QuickNet is a novel deep network architecture that is faster and more efficient than the current “fast” deep web network architectures such as SqueezeNet. QuickNet utilizes fewer parameters when compared to previous network architectures. This has been made possible via implementing a couple of pivotal modifications to the reference “Darknet” network architecture model:
a- Using depth-wise separable convolutions.
b- Using parametric rectified linear units.
The creator of QuickNet proved that leaky rectified linear units at a given test time is equal to, from a computational point of view, parametric rectified linear units. He also observed that separable convolutions can be viewed as a compressed inception network. The deep web network architecture, QuickNet, was inspired by the aforementioned observations, which led to a faster more efficient network architecture model. QuickNet has at least four main advantages:
1- A smaller sized model, which runs more efficiently on a system with constrained memory resources.
2- A very fast network that runs more efficiently on a system with constrained processing power.

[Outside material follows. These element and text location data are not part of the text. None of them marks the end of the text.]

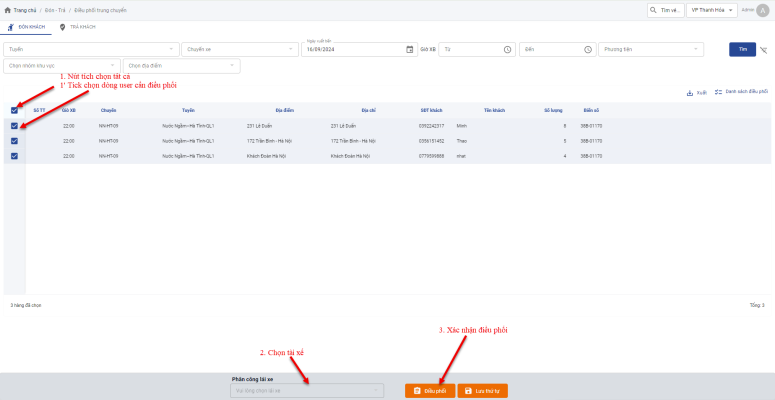Toggle the select-all checkbox in table header
The height and width of the screenshot is (400, 775).
coord(14,110)
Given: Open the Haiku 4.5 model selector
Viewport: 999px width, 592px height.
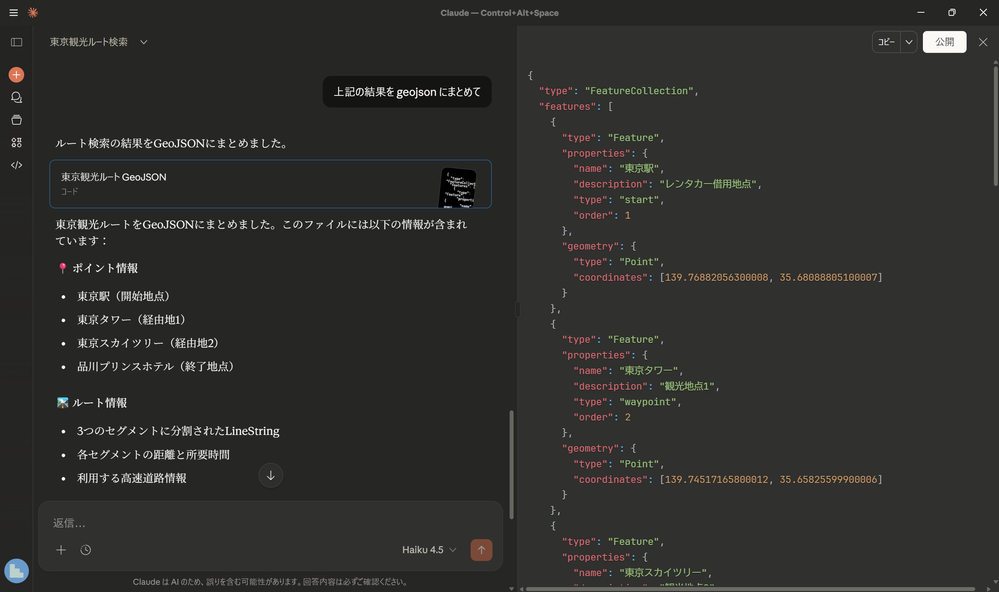Looking at the screenshot, I should click(429, 550).
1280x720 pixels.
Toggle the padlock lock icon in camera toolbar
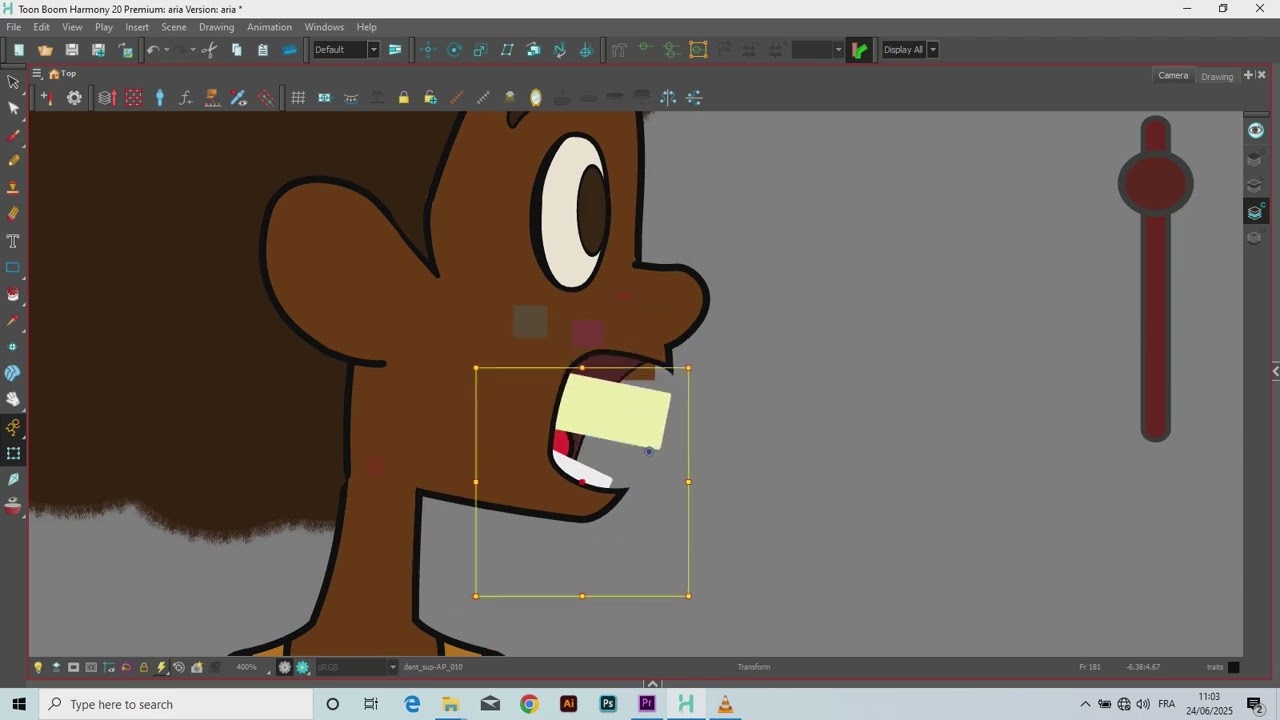pos(404,98)
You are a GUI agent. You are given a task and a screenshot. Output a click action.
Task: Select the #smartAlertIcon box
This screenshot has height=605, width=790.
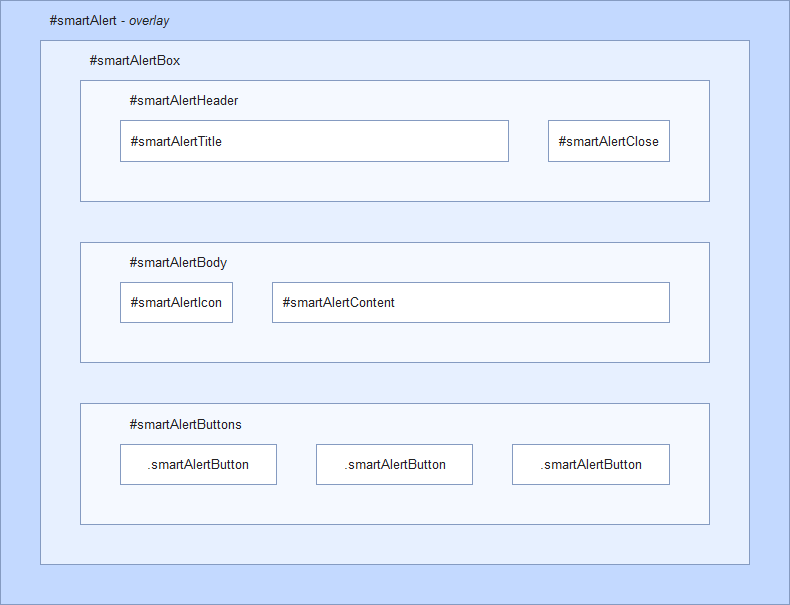tap(176, 302)
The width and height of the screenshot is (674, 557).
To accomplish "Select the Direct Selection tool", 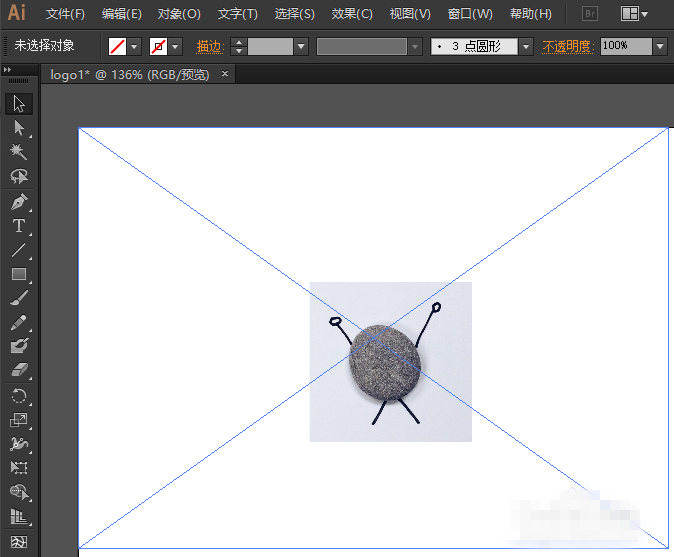I will [x=19, y=128].
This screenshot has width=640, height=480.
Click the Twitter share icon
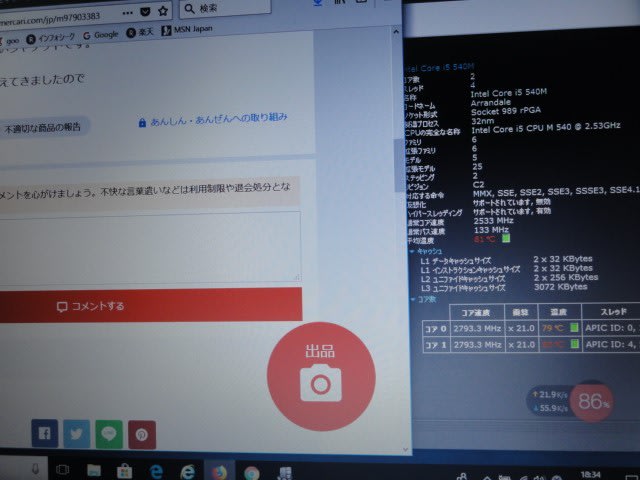click(77, 434)
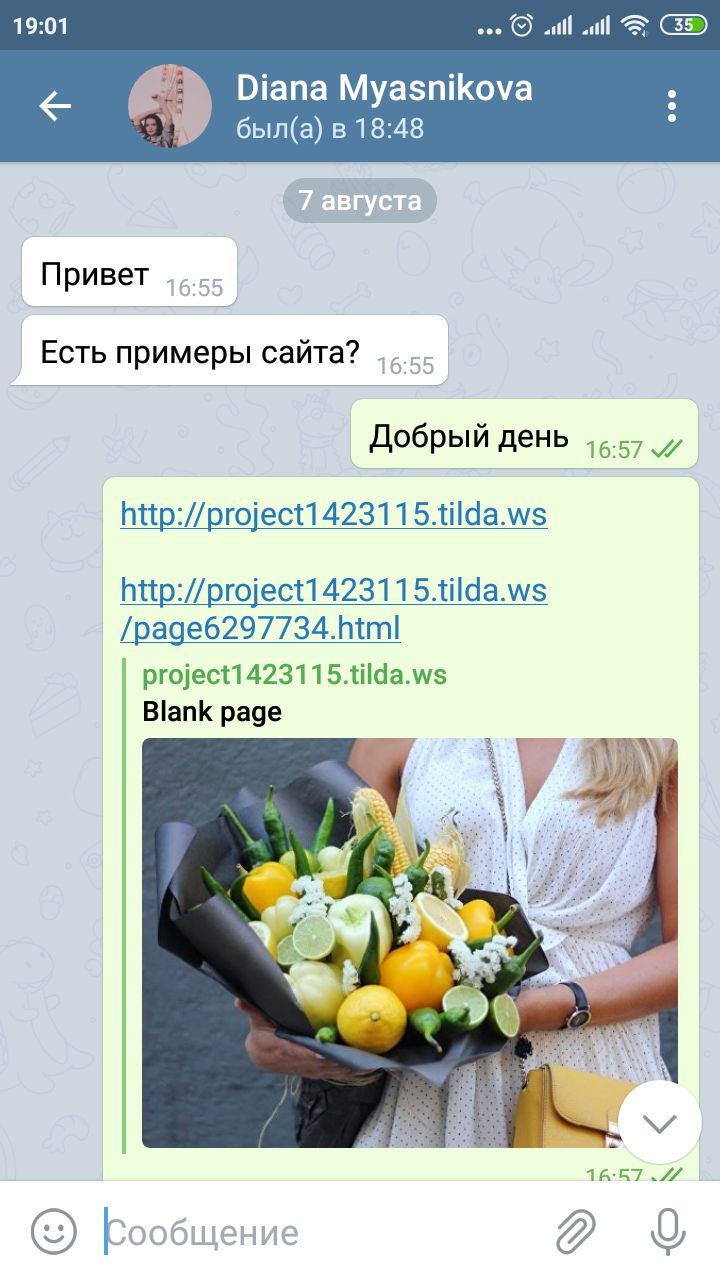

3- QuickNet has yielded an accuracy of 95.7% on the CIFAR-10 Dataset. This outperforms results of all previous experiments, except one, yet QuickNet represents a group of orthogonal approaches that could be combined, rather than used individually, to yield even better levels of accuracy.
4- Orthogonality when compared to previous models of network compression approaches, which permits realization of speed gains.
The QuickNet Deep Web Network Architecture:
It is currently widely agreed that memory resources, not computational resources, are the primary power consumers in a deep neural network ecosystem. Previous researches have shown that along a commercial 40 nm process, the energy intensive of the DRAM access is 200 times higher than 32 bit multiply. Accordingly, it is clear that in order to create a light weighted neural network architecture, which is also energy efficient, the architecture must rely on minimizing parameters. On the other hand, along with minimization of parameters, intermediate layer activation maps also need a large amount of memory resources, even at inference time. The proposed QuickNet architecture minimized the number of parameters to 3.56 million (using less than 14.24 megabytes at 32 bits), and this can be reduced even more to less than 1 megabyte via using Deep Compression. It has been observed that using Deep Compression with a rate of compression of 15x is more reasonable than the reported rate of 50x.
QuickNet aimed at minimization of parameters due to the fact that the pipeline of Deep Compression already represents an effective, yet simple, pipeline for reducing the model size by 50x via combining quantization with pruning and Huffman coding without sacrificing accuracy. This combination is sufficient, by itself, to significantly reduce the size of the model. Oppositely, working to tame the computational complexity of deep web networks, without sacrificing accuracy, has been significantly lagging behind. Accordingly, QuickNet aims at offering a network with low computational complexity, while maintaining high levels of accuracy.
Results of Testing of QuickNet:
The author of the paper stated that he experimented QuickNet on CIFAR-10 along with data augmentation using Keras framework. A dropout with a value of 0.5 was used along with batch normalization. Cross-entropy loss was used as a loss of function. A validation/test set was used with randomly chosen 6000 images, which were never presented to the network. Accuracy was measured using the validation/test set.
QuickNet testing exhibited an accuracy of 95.7%, which corresponds to an error rate of 4.3%. This is higher than all current deep network architectures, except Fractional Max Pooling. However, the QuickNet approach is orthogonal to that of Fractional Max Pooling and can be used in combination, yet the author of the paper chose to forgo it due to the following reasons:
1- To promote computational tractability as all the current implementation approaches of Fractional Max Pooling take much longer (reaching 15x in Lasagne) when compared to conventional pooling methods without producing any optimization effects.
2- To promote memory tractability due to the fact that memory resources consume the most energy and this can increase even more when Fractional Max Pooling is used.
One of the most interesting features of QuickNet is its significantly fast architecture convergence (within 70 epochs, 80% accuracy). This can open the door to networks’ updating and local training in the near future.
Even much better results can be yielded with further hyperparameter research along with experimentation using various adaptive optimizers e.g. RMSProp or Adam.